Em assembleia realizada segunda-feira, ficou decidido que a greve dosbancários, que começa nesta terça, será mantida por tempo indeterminado, até que sejam atendidas as reivindicações dos funcionários
O movimento abrange trabalhadoresbancários representados pelos sindicatos de São Paulo, Rio de Janeiro, Brasília, Curitiba, Porto Alegre, Campo Grande, Mato Grosso, Paraíba, Piauí, Alagoas, Espírito Santos, Campinas, Piracicaba, Juiz de Fora, Dourados, Vitória da Conquista e Teresópolis, entre outros, conforme informações das entidades remetidas para a Confederação Nacional dos Trabalhadores do Ramo Financeiro (Contraf-CUT).
- Novamente os donos dos bancos, que tanto ganham às custas dos brasileiros, forçaram a categoria a entrar em greve, diante da falta de resposta às principais necessidades dos trabalhadores, afirma Juvandia Moreira, presidenta do Sindicato de São Paulo, Osasco e Região e uma das coordenadoras do Comando Nacional da categoria, que negocia com a Fenaban.

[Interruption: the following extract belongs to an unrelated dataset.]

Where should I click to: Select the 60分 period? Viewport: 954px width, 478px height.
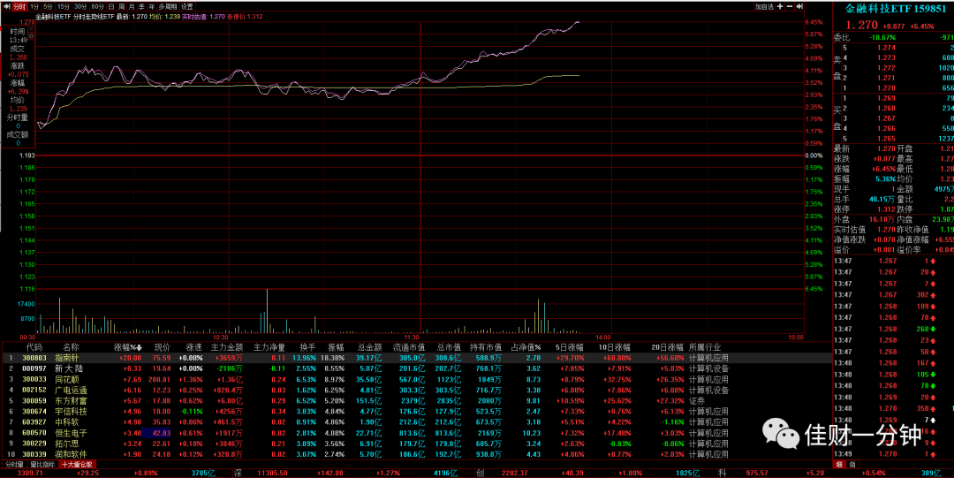[x=97, y=6]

Juvandia relata que os trabalhadores permanecerão parados até que os banqueiros decidam apresentar propostas que atendam as reivindicações da categoria: aumento real de 5%, valorização dos vales alimentação e refeição, 13ª cesta e auxílio creche/babá de um salário mínimo (R$ 545), PLR de três salários mais R$ 4.500, piso salarial de R$ 2.297,51. Entre as cláusulas sociais, os bancários querem o fim das metas abusivas (causadora de grande número de adoecimentos entre os trabalhadores), o combate ao assédio moral, mais segurança para funcionários e clientes, ampliação do número de postos de trabalho, e medidas para conter as terceirizações das atividades bancárias.
- Esperamos que a greve faça com que os bancos apresentem uma proposta que garanta emprego decente aos bancários. Com lucros acima de R$ 27,4 bilhões obtidos somente no primeiro semestre deste ano, os bancos possuem todas as condições de atender as reivindicações da categoria, disse o presidente da Contraf-CUT, Carlos Cordeiro.